Monday, November 29, 2010

Pulmonary embolism: diagnosis and treatment in the hospital setting

I know this will be very exciting for many of you. For work, I was asked to read an article and give a summary of it. This is a review article on acute pulmonary embolisms and how they are treated and dealt with, mainly in the hospital setting. 

For your pleasure, if you want to go and find the article:
Agnelli, Giancarlo and Cecilia Becattini. (2010). Acute Pulmonary Embolism. The New England Journal of Medicine, 363(3), 266-74.

A pulmonary embolism is a serious problem that should be considered in several classes of patients.  Those with new or worsening difficulty breathing, chest pain or sustained hypotension without an obvious alternative cause should be assumed until proven otherwise.

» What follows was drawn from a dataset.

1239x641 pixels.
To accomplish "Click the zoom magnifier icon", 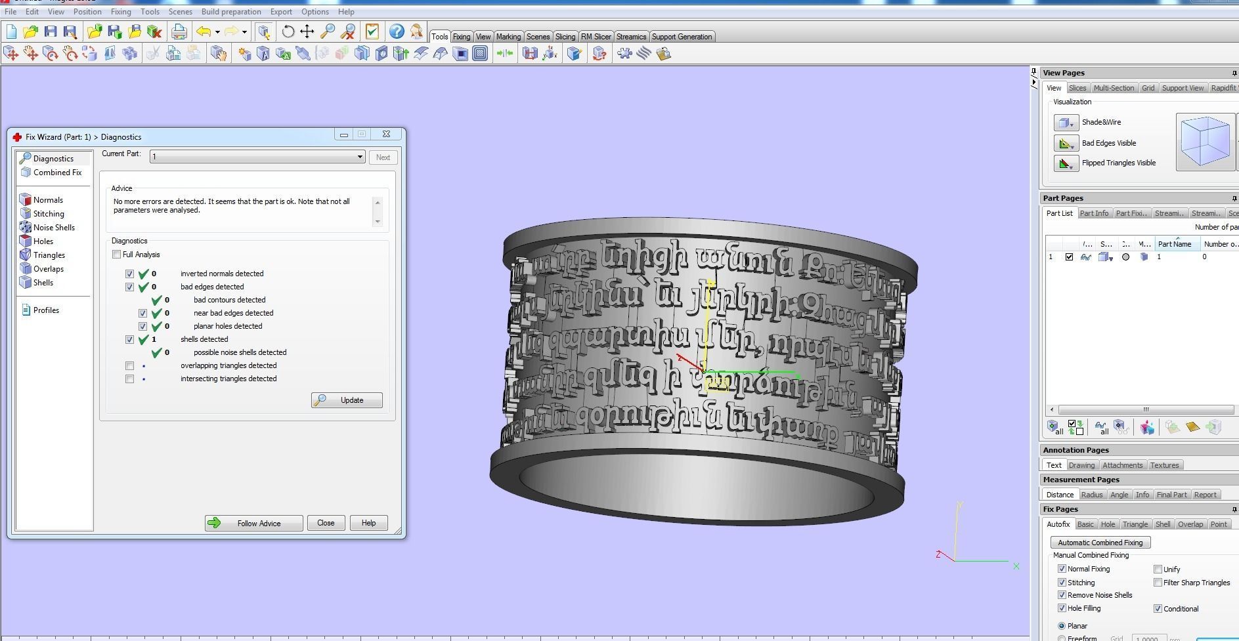I will [x=327, y=31].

Each patient should undergo a clinical probability assessment to determine the likelihood of the patient experiencing a PE through either clinical judgment or clinical decision rules (Wells and revised Geneva scores). During the assessment, the patient is determined to be hemodynamically stable or unstable. The stable category is split into two further categories: low/intermediate clinical probability and high clinical probability. Those with the high clinical probability will proceed to the CT scan to confirm or rule out the presence of a pulmonary embolism. The low/intermediate clinical probability group will receive D-dimer testing. The results of that test will determine the next step for the patient. Caution should be used for elderly patients, pregnant women and patients with cancer as the specificity of an increased D-dimer level is reduced in these populations. A normal D-dimer result rules out a pulmonary embolism. If it is elevated, the patient is sent to the CT scanner to determine the presence or absence of a PE.

The hemodynamically unstable patients are also divided into two categories: not critically ill and critically ill/high clinical probability. Those who are not critically ill will, if available, be sent to a CT scanner to confirm or rule out a pulmonary embolism. If not CT scanner is available, the patient will receive a transthoracic or transesophageal echocardiogram. The specific results that the attending physician will look for are the presence or absence of right ventricular dysfunction. If right ventricular dysfunction is present, a diagnosis of pulmonary embolism is confirmed. If not right ventricular dysfunction is present, a search for an alternative diagnosis must begin. For the critically ill/high clinical probability category, they will proceed straight to the transthoracic or transesophageal echocardiogram.

Management of patients in the hospital setting with an acute pulmonary embolism should be based on a system of stratification based on clinical features. Patients need to be monitored for hemodynamic stability. Hemodynamically unstable is defined as shock or sustained hypotension. This will include a systolic blood pressure below 90 mm Hg or a blood pressure drop of greater than 40 mm Hg for greater than 15 minutes. These patients need to proceed to thrombolysis, surgery or catheter embolectomy. Hemodynamically stable patients will be evaluated for other clinical and cardiac features such as assessing for right ventricular dysfunction (through echocardiogram or a CT scan) and right ventricular injury (through Troponin/cardiac enzyme testing). This will yield one of three categories for the patient. The first category of patients, no dysfunction or injury, will continue their anticoagulation treatment and consider admission and early discharge or home treatment. The second category, those with dysfunction only, will continue their anticoagulation treatment and receive admission to a medical ward. The final group, those with dysfunction and injury, will be considered for ICU admission or thrombolysis in patients at low risk for bleeding complications.

Treatment of these patients is not a quick-fix but rather a long process. Initial pharmacological treatment is done with anticoagulants and vitamin K antagonists while being supplemented by surgery and percutaneous mechanical embolectomy as appropriate. This treatment will extend for approximately five days (pharmacologically). The long-term treatments are typically vitamin K antagonists. These are used for at least three months. For patients with a high risk for recurrence, an extended treatment of vitamin K antagonists is prescribed. The risk for patients to have a second pulmonary embolism, while on anticoagulant treatment, is less than 1% per year. However, the risk is between 2 and 10% when not on this treatment. Some of the stronger risk factors for recurrence include sex (specifically male), advanced age (read: old) and an idiopathic (read: no known cause) pulmonary embolism. The risk among cancer patients is especially high.